Her şeyin arkasındaki kirlilikleri, aptallıkları ve karanlıkları görme, anlatma ve yazma konusunda Aziz Nesin’in olağanüstü bir yeteneği ve kapasitesi vardı. Aziz Nesin, hiçbir otoriteye teslim olmamayı, inanmak yerine eleştirel düşünmeyi, aptallık yerine akıllı olmayı, cehaletin konforu yerine bilgiyle ve akılla rahatsız olmayı tercih etti. Aziz Nesin’in eserlerinde ahmaklıklarımıza gülmekle kalmıyor, onları keşfediyor ve farkına varıyoruz. Aziz Nesin, ahmaklıklarımızdan arınmadan sahici anlamda insan olmayacağımızı, hayattan zevk alamayacağımızı, aslında hayatı hak edemeyeceğimiz gerçeğini önümüze koymaktadır. Aziz Nesin’in bütün eserlerinde şu çağrı değişmemektedir: “Aptallığınla yüzleşmeye ve ondan arınmaya cüret et!”
Aziz Nesin, hiçbir zaman yobazlığın, köhnemiş doğmaların ve kutsallaştırılan cehaletin esiri olmamıştır. Yobazlık ve doğmatizm tarafından yozlaştırılmak yerine Aziz Nesin, daha iyi insan olmanın akıldan, ahlaktan ve adaletten geçtiğini düşünmektedir.

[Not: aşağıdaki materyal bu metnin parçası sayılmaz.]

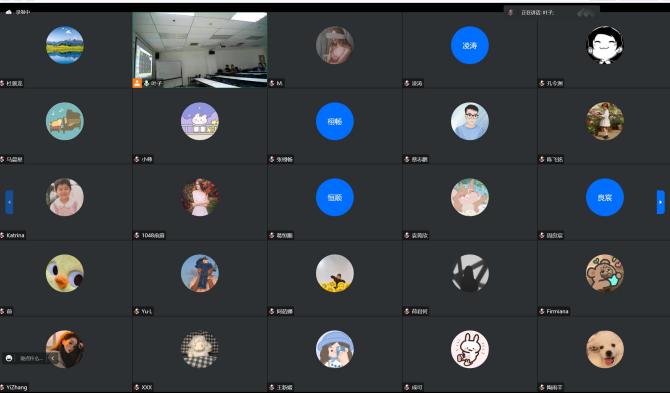Click the muted mic icon beside YiZhang
Viewport: 670px width, 393px height.
tap(3, 387)
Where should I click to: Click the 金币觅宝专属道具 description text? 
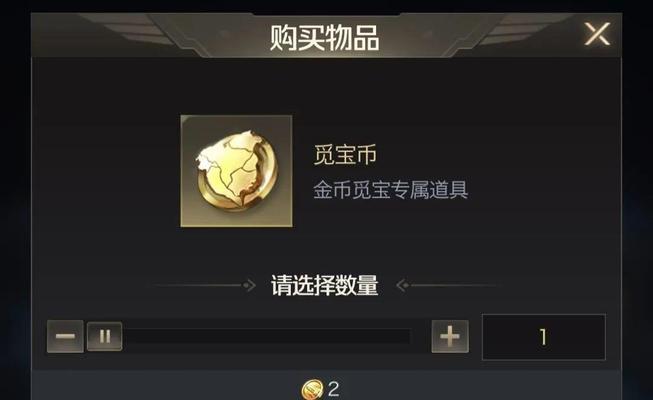[391, 190]
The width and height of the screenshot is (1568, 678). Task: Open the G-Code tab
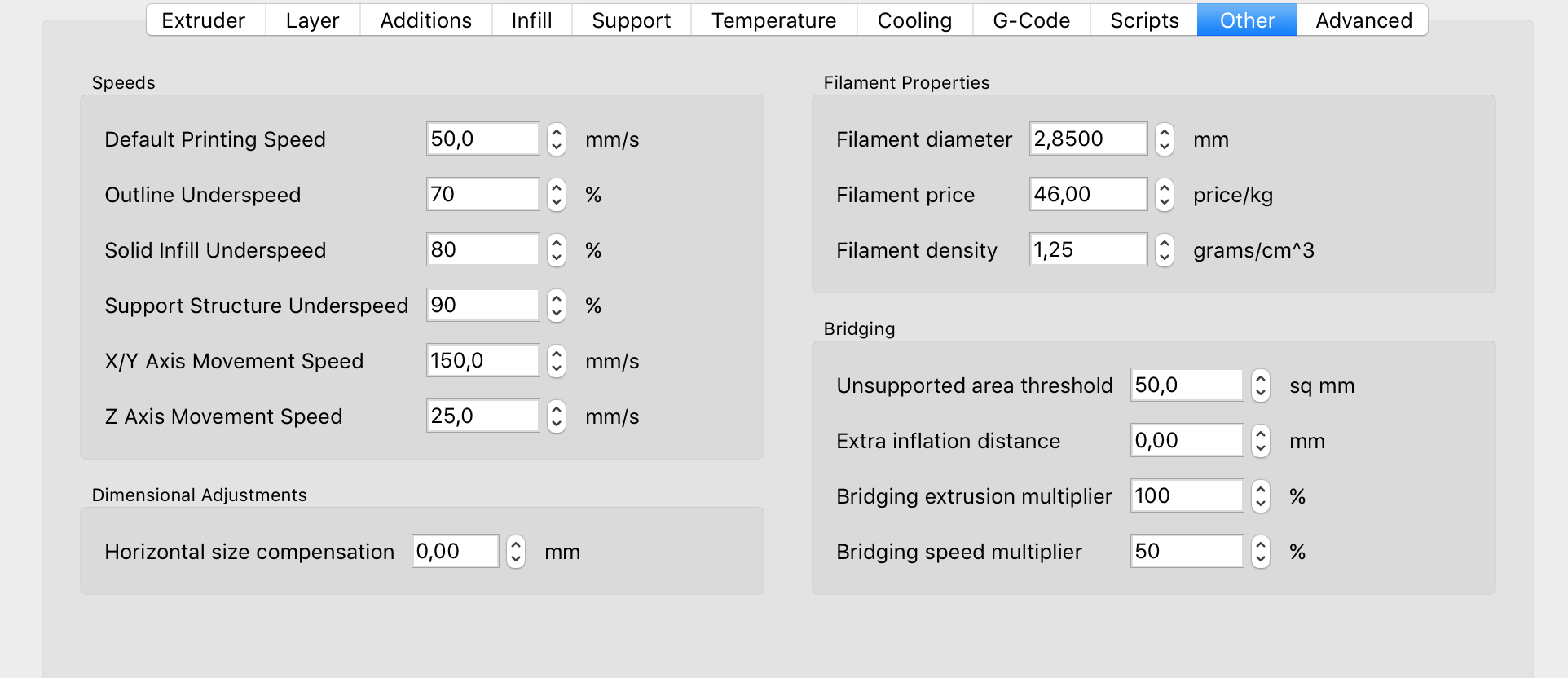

Bütün doğmatizmleri, yalanları ve yanılsamaları reddeden Nesin, yeryüzünü ve hayatı güzelleştirmek için yapılan bütün üretimleri ve yaratıcılıkları maneviyat kabul etmektedir. Aziz Nesin, sahici anlamda bir ahlak ve maneviyat insanıdır.
Aziz Nesin, hayatı hak etmek için sürekli düşünmüş, çalışmış, üretmiş ve sorgulamış gerçek bir insandır. Hayatı hak etmek için yorulmaz bir enerjiye ve yaratıcılığa sahip Aziz Nesin’in şu şiiri, sadece kendisine değil, hepimize verdiği öğüttür:
Uslanma hiç hep deli kal
Büyüme sakın hep çocuk kal
Es deli deli böyle kal
Son harmanında sevdanın
Tüken toz toz savrula kal
Suçüstü bulmalı ölüm
Ölürken de sevdalı kal...
Tutkuyla, coşkuyla, emekle, sevgiyle ve yaratıcılıkla yaşayan ve dünyamızı güzelleştiren ve geliştiren bir insani miras bırakan, bir tutam aydınlığın ötesinde sınırız bir aydınlanmanın öncüsü olan Aziz Nesin’i ölümünün 30. yılında saygıyla anıyorum, anlamaya çalışıyorum ve soyadındaki “Nesin” sorusunun cevabı olarak insan olmanın en önemli anlam ve amaç olduğunu ifade ediyorum.